## Ziel der Übung
Gib den Textauszug von den Worten „Schwester Benediktis Kröger“ bis einschließlich „und des Teams.“ wieder und tausche dabei „Garten“ gegen „Park“ aus.

## Textauszug
Schwester Benediktis Kröger kümmert sich bis heute um die Kapelle und den Sakristeidienst. Der Gottesdienstraum war und ist für die Schwestern die Kraftquelle ihrer Arbeit. Hier treffen sie sich zum täglichen Gebet, hier feiern sie mit den Bewohnern des Marienstifts und mit Gemeindemitgliedern regelmäßig Gottesdienste. Schwester Ingeburga Brand-Kruth widmet sich dem Garten. Den hat sie gehegt und gepflegt – zur Freude der Senioren, der Gäste und des Teams.

## Datenauszug
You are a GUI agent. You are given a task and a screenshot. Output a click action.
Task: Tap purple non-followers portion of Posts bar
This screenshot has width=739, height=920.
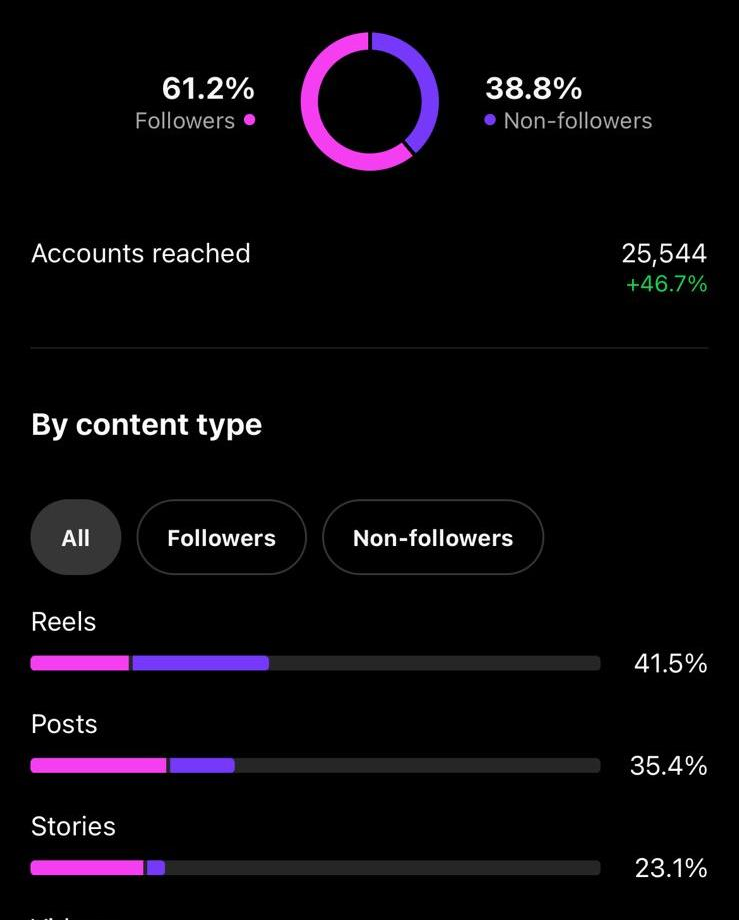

## Ergebnis der Übung
Schwester Benediktis Kröger kümmert sich bis heute um die Kapelle und den Sakristeidienst. Der Gottesdienstraum war und ist für die Schwestern die Kraftquelle ihrer Arbeit. Hier treffen sie sich zum täglichen Gebet, hier feiern sie mit den Bewohnern des Marienstifts und mit Gemeindemitgliedern regelmäßig Gottesdienste. Schwester Ingeburga Brand-Kruth widmet sich dem Park. Den hat sie gehegt und gepflegt – zur Freude der Senioren, der Gäste und des Teams.